YOUR OBJECTIVE: Below are records with pictures. Reproduce exactly the lines from the line with "The width and height of the screenshot is (1084, 422)." to the line with "Instruction: Click '~/Library/Application'", inclusive, and leave each picture out.

[Start of Attachment]

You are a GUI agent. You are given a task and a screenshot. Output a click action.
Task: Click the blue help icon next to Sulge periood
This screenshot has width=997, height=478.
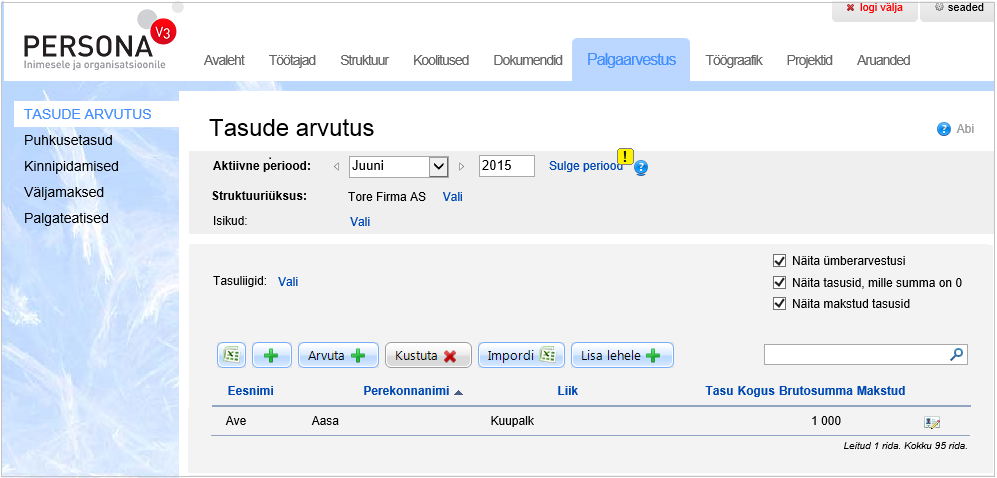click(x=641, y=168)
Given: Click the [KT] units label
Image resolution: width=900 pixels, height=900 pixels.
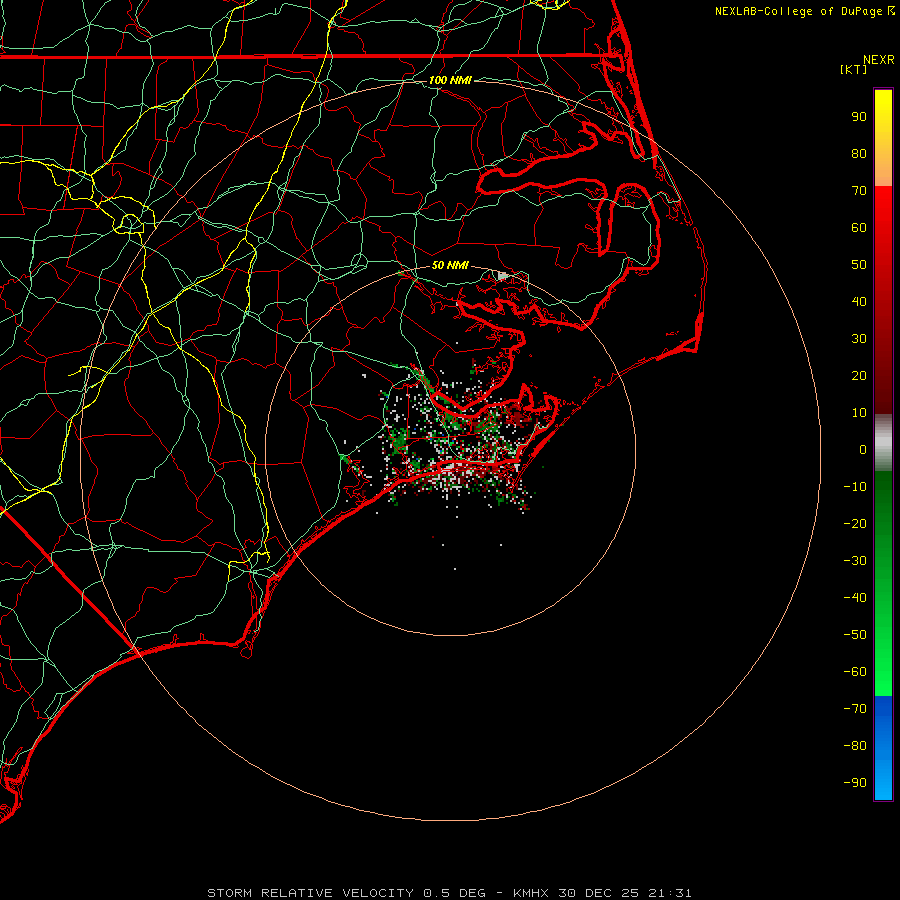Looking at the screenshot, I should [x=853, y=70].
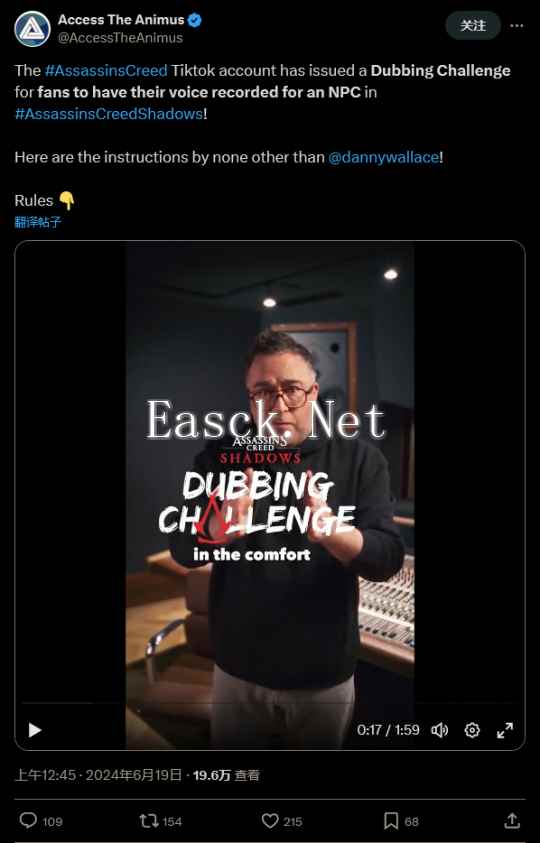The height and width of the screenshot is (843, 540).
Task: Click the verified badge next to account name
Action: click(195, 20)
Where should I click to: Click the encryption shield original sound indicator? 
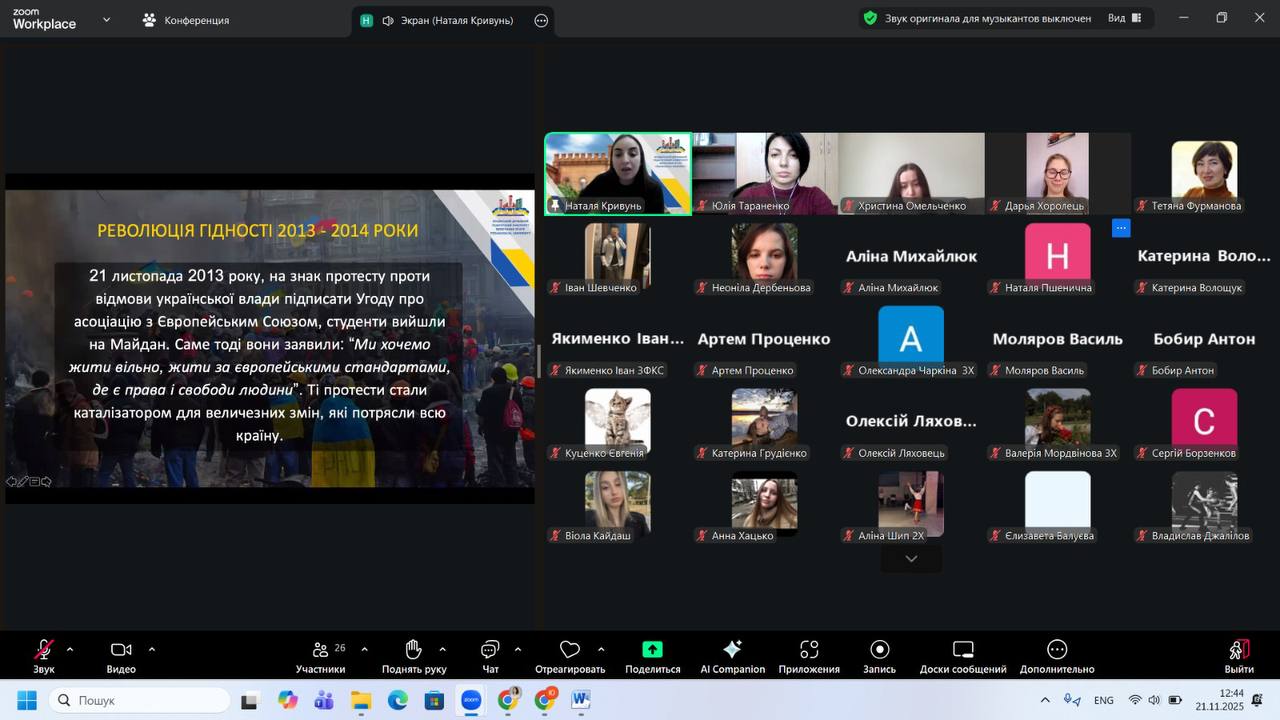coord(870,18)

[End of Attachment]
[Start of Attachment]

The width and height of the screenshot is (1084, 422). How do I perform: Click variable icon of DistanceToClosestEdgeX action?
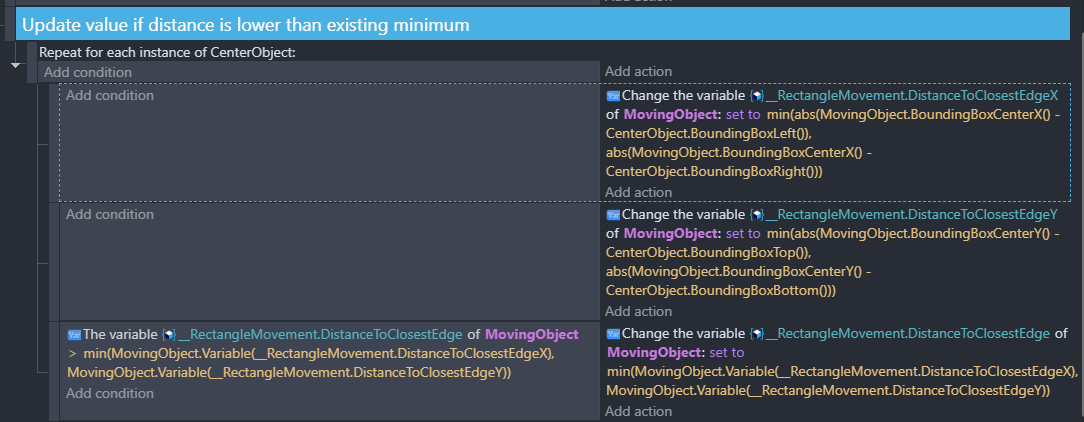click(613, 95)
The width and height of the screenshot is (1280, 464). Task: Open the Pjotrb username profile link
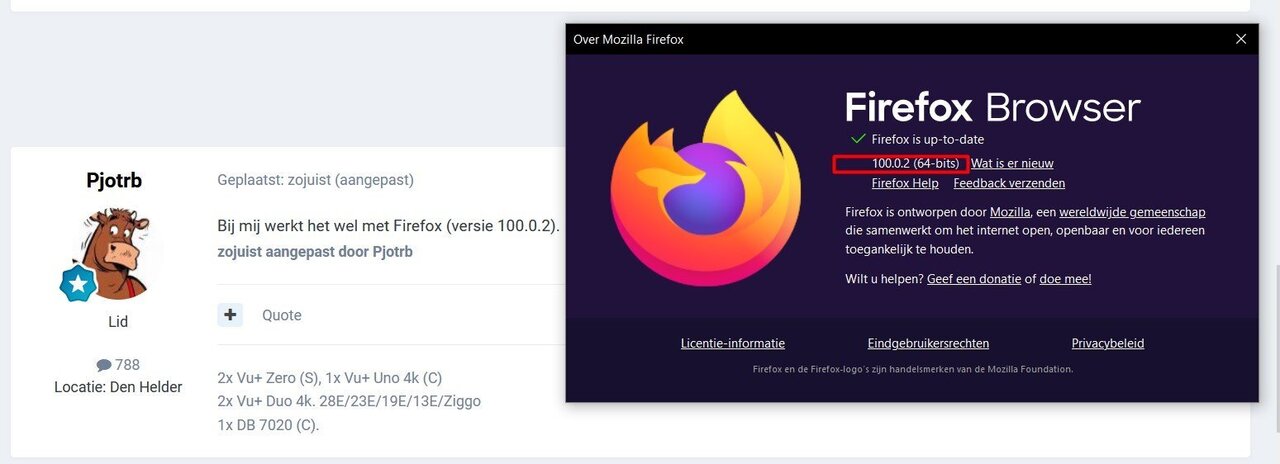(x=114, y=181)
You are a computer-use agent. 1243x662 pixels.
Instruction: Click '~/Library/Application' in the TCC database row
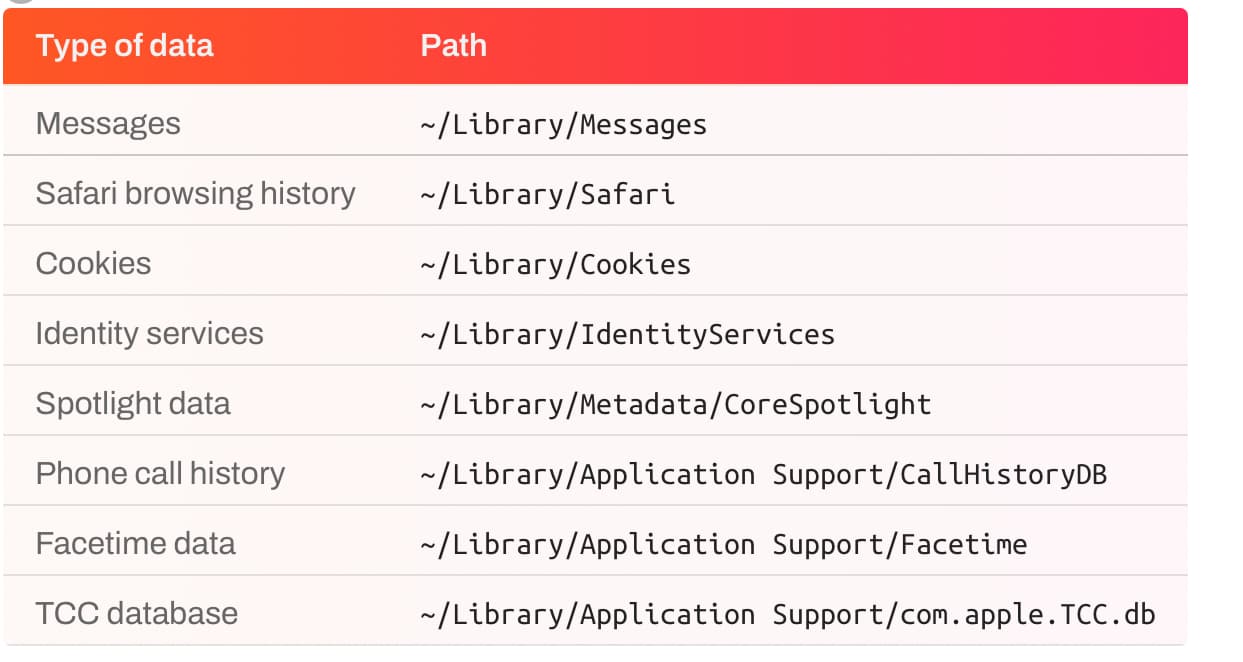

[End of Attachment]
[Start of Attachment]

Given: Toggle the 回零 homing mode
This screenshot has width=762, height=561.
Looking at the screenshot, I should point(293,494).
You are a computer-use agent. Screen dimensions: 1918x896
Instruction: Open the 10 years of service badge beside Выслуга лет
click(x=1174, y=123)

[End of Attachment]

RESULT OF THE EXERCISE:
The width and height of the screenshot is (1084, 422). How do I perform: Click variable icon of DistanceToClosestEdgeX action?
click(613, 95)
The width and height of the screenshot is (1280, 464). Task: Open the Pjotrb username profile link
(x=114, y=181)
You are a computer-use agent. 1243x662 pixels.
Instruction: Click '~/Library/Application' in the TCC database row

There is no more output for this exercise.